Jean Védrines, Stalag (La Table ronde).
«Certains soutiennent qu’en vérité les chercheurs consciencieux ne rencontrent pas moins de quatre types de langues cacochymes, à classer selon la gravité croissante des maux dont elles souffrent : les langues «menacées de disparition»; les langues «en voie de disparition»; celles qui en sont «à un stade de disparition avancé»; et, enfin, les authentiques «moribondes», caractérisées par ceci qu’elles ne disposent «plus que d’une poignée de bons locuteurs, pour la plupart très âgés».»
Daniel Heller-Roazen, Écholalies. Essai sur l’oubli des langues (Seuil).
«Eût-il été possible de bâtir la tour de Babel sans l’escalader, que cela eût été permis.»
Franz Kafka, Réflexions sur le péché, la souffrance, l’espérance et le vrai chemin (Rivages poche).
En attendant de me plonger dans le difficile (sans doute même complexe, peut-être même hermétique mais certainement pas obscur) Partie de neige (Schneepart) de Paul Celan, je rédige quelques lignes évoquant ma lecture d'un ouvrage passionnant : un recueil d'articles écrits par Daniel Heller-Roazen intitulé Écholalies. Essai sur l’oubli des langues.
Ce n'est pas la première fois que j'évoque dans la Zone un des ouvrages parus dans cette exigeante collection du Seuil, La Librairie du XXIe siècle, puisque j'avais consacré un texte à la très belle correspondance entre Paul Celan et Ilana Shmueli traduite par Bertrand Badiou et gâchée par le commentaire imbécile du très piètre lecteur qu'est Pierre Assouline.

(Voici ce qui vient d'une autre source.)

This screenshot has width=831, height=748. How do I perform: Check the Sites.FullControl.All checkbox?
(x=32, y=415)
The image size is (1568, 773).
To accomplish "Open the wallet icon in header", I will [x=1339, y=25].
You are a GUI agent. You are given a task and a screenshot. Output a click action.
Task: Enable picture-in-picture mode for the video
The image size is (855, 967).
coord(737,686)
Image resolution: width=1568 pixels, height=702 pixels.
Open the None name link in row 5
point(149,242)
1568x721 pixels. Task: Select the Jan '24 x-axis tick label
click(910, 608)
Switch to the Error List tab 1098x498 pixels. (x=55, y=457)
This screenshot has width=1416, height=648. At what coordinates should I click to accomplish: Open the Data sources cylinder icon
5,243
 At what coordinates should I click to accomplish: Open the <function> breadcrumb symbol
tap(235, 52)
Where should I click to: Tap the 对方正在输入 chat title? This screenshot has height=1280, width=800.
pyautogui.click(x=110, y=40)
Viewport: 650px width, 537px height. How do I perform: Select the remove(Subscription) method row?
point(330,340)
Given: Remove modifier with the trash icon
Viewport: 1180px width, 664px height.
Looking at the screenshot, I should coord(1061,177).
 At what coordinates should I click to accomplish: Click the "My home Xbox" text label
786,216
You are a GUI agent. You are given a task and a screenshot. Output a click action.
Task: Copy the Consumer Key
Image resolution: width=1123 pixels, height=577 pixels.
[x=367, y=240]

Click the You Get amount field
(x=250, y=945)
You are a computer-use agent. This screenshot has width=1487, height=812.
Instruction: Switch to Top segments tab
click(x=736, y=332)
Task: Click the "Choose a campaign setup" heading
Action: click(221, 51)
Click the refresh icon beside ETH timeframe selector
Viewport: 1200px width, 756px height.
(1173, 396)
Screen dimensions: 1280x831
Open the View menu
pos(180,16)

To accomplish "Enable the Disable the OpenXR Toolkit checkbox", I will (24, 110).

Il semble donc logique que l'attention de Maurice Olender (directeur de cette collection et auteur d'un essai, désormais célèbre, sur Les langues du paradis) à l'endroit de Paul Celan, soit également dirigée sur le savant et poétique travail d'Heller-Roazen (qui, à son tour, évoque Celan), travail minutieux consistant à composer le savant herbier où sont regroupées les plantes les plus minuscules, discrètes et fragiles, parfois même menacées d'être arrachées : nos langues. Cette fragilité est remarquablement illustrée par le mythe de la tour de Babel (1), l'un des plus prolifiques sans doute de l'histoire ancienne si l'on en juge par ses innombrables résurgences au cours des siècles. Babel, cette robuste plante de l'intelligence humaine, fièrement dressée vers les cieux avant d'être arrachée.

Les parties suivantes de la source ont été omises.